**Prompt**
Please resume the text about Neesa Gopaul after its final sentence.

**Document**
Neesa Gopaul

Neesa Gopaul is not the first Guyanese child to have suffered and died because the much vaunted system designed to protect the weak and vulnerable failed to function properly. Systems, however, cannot function in isolation, ill-attended by those who, perhaps, understand little and care less about the real significance of their existence.  The evidence of the kind of institutional indifference to protecting the weak and innocent from being wronged and hurt is evidenced both in the absence of protective mechanisms with which to do so and, where such mechanisms may exist, in an indifference to their diligent application by those charged with doing so. As a consequence, victims suffer in silence, terrible crimes go uninvestigated and all that we appear able to do is to await another terrible wrongdoing, another victim whom, had we cared enough, could have been saved.

Neesa Gopaul

In Neesa’s case, we have been told the terrible tale of the horrors that preceded her slaughter; and if the public account of the unspeakable cruelty that she endured has made her case a kind of watershed and galvanized the powers that be into an unprecedented enquiry and a threat of consequence for those deemed to have been inattentive to her circumstances, it allows too for sober reflection on those who may have gone before her because we did not care enough to save them.

**Records**
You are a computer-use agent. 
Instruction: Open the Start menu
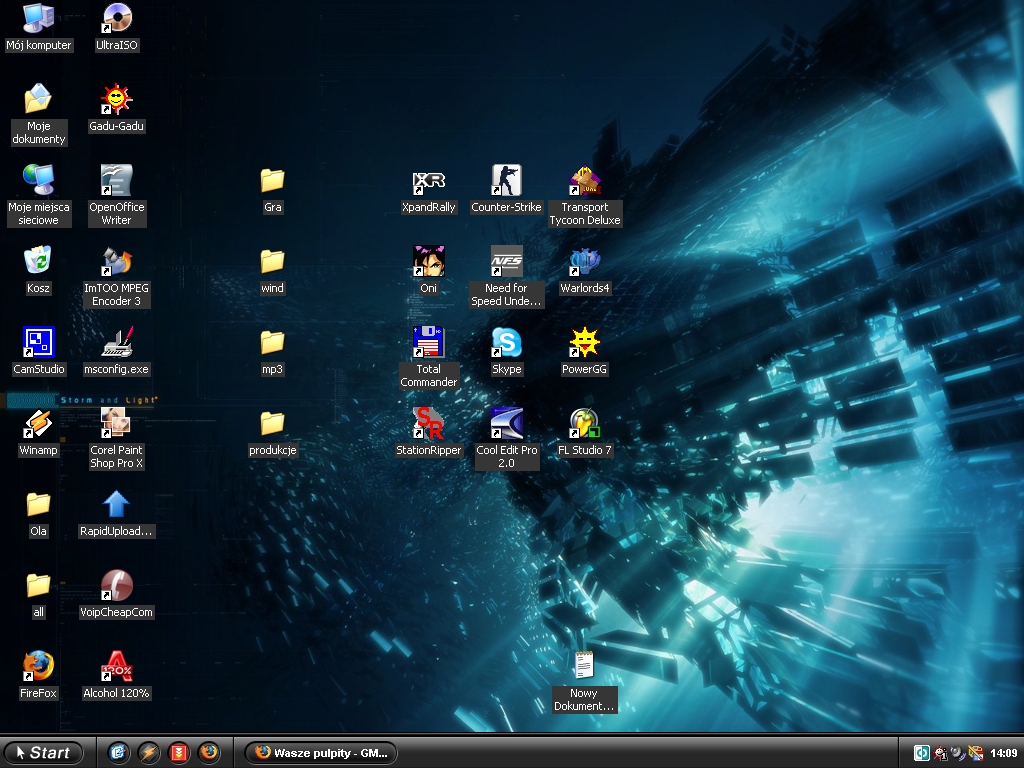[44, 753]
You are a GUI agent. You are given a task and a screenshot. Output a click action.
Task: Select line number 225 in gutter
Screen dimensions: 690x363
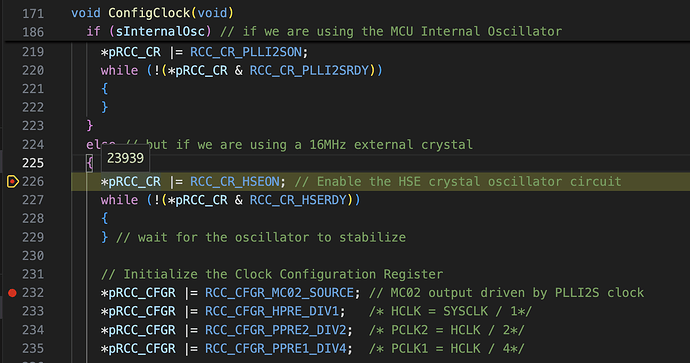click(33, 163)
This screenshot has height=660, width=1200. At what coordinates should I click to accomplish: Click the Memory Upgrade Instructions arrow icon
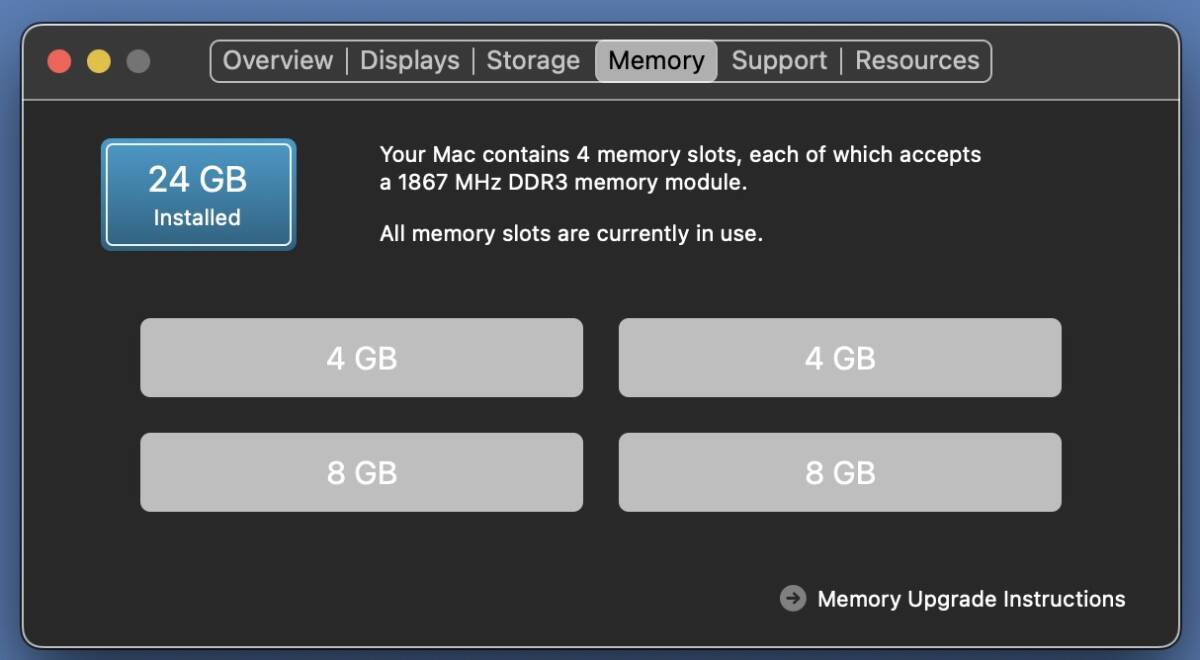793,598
--
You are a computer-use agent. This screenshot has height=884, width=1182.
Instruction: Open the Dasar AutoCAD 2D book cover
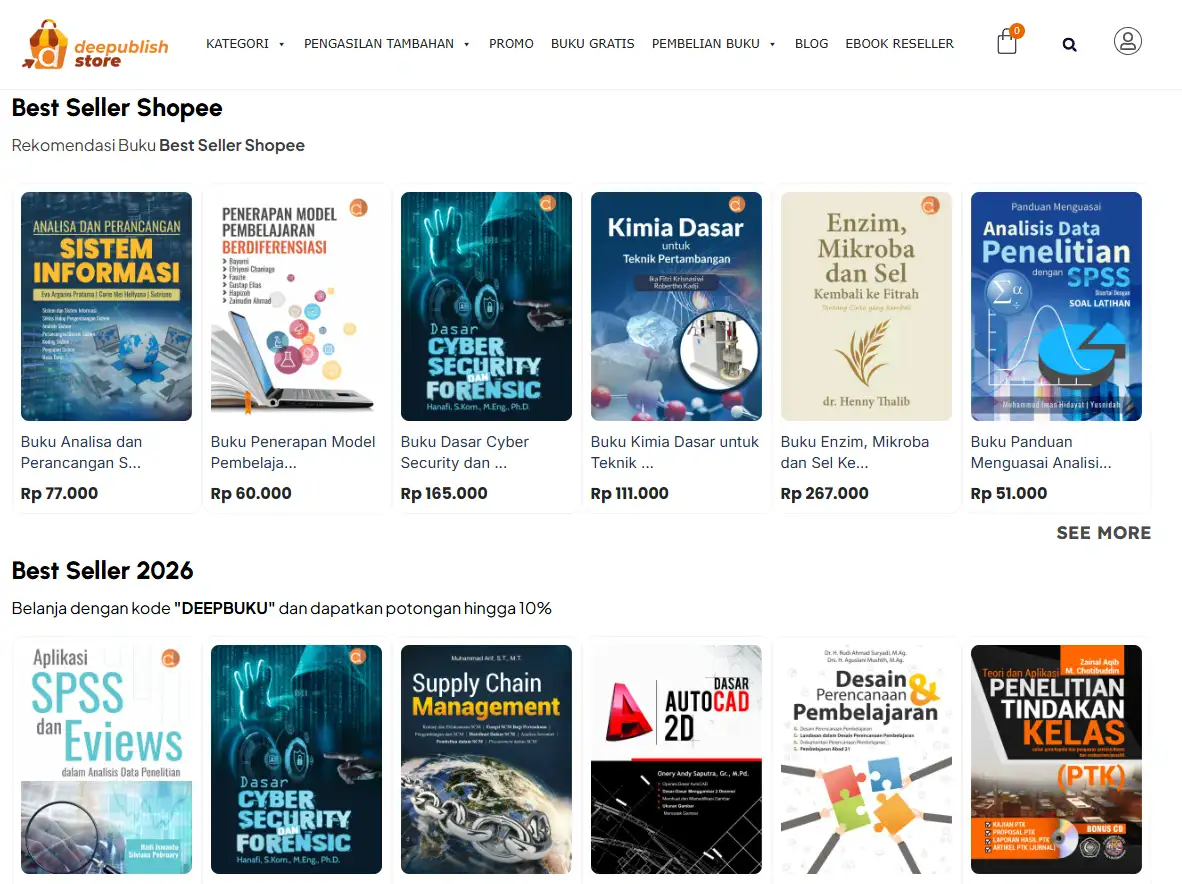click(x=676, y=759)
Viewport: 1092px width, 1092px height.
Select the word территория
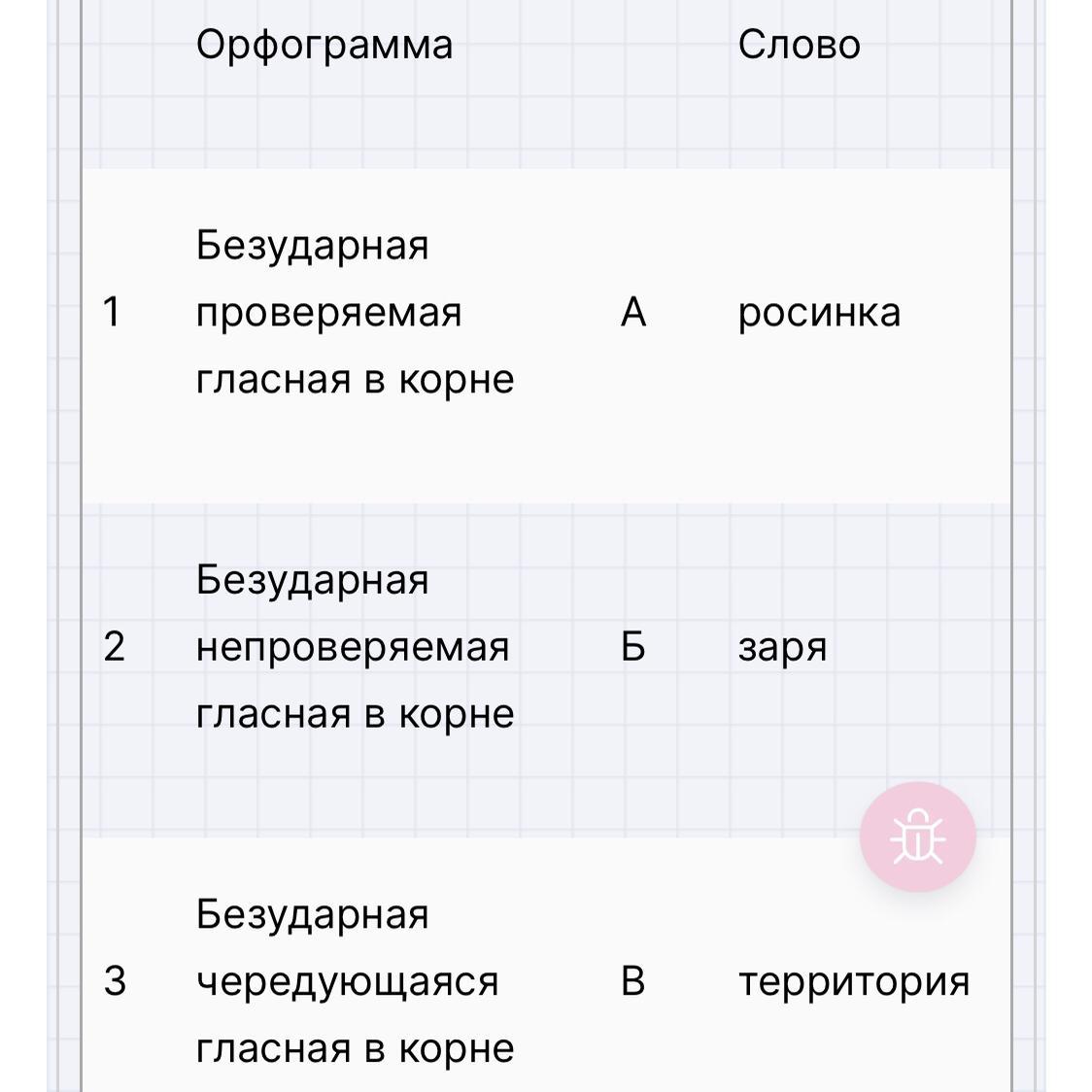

**Exercise response**
We should have saved Neesa. At sixteen, she should have been safe in the comfort of a secure home under the protection of people who loved and cared for her and were committed to protecting her.  She ought not to have had to lead a life punctuated by abuse, filled with a perpetual terror that must have made her seem as though the world around her was unreal.

Long before her horribly mutilated body was found stuffed inside a suitcase on the Soesdyke/Linden Highway, her life had been taken away from her by the unspeakable cruelty of her tormentors and by the appalling inattention, perhaps even indifference of the rest of us who served as witnesses to her death. Loathe though we may be to admit it, the fate of Neesa Gopaul is a reflection of what we as a nation may have become; some possessed of a capacity to do unspeakable evil and most of us inclined to do no more than watch that evil take its course.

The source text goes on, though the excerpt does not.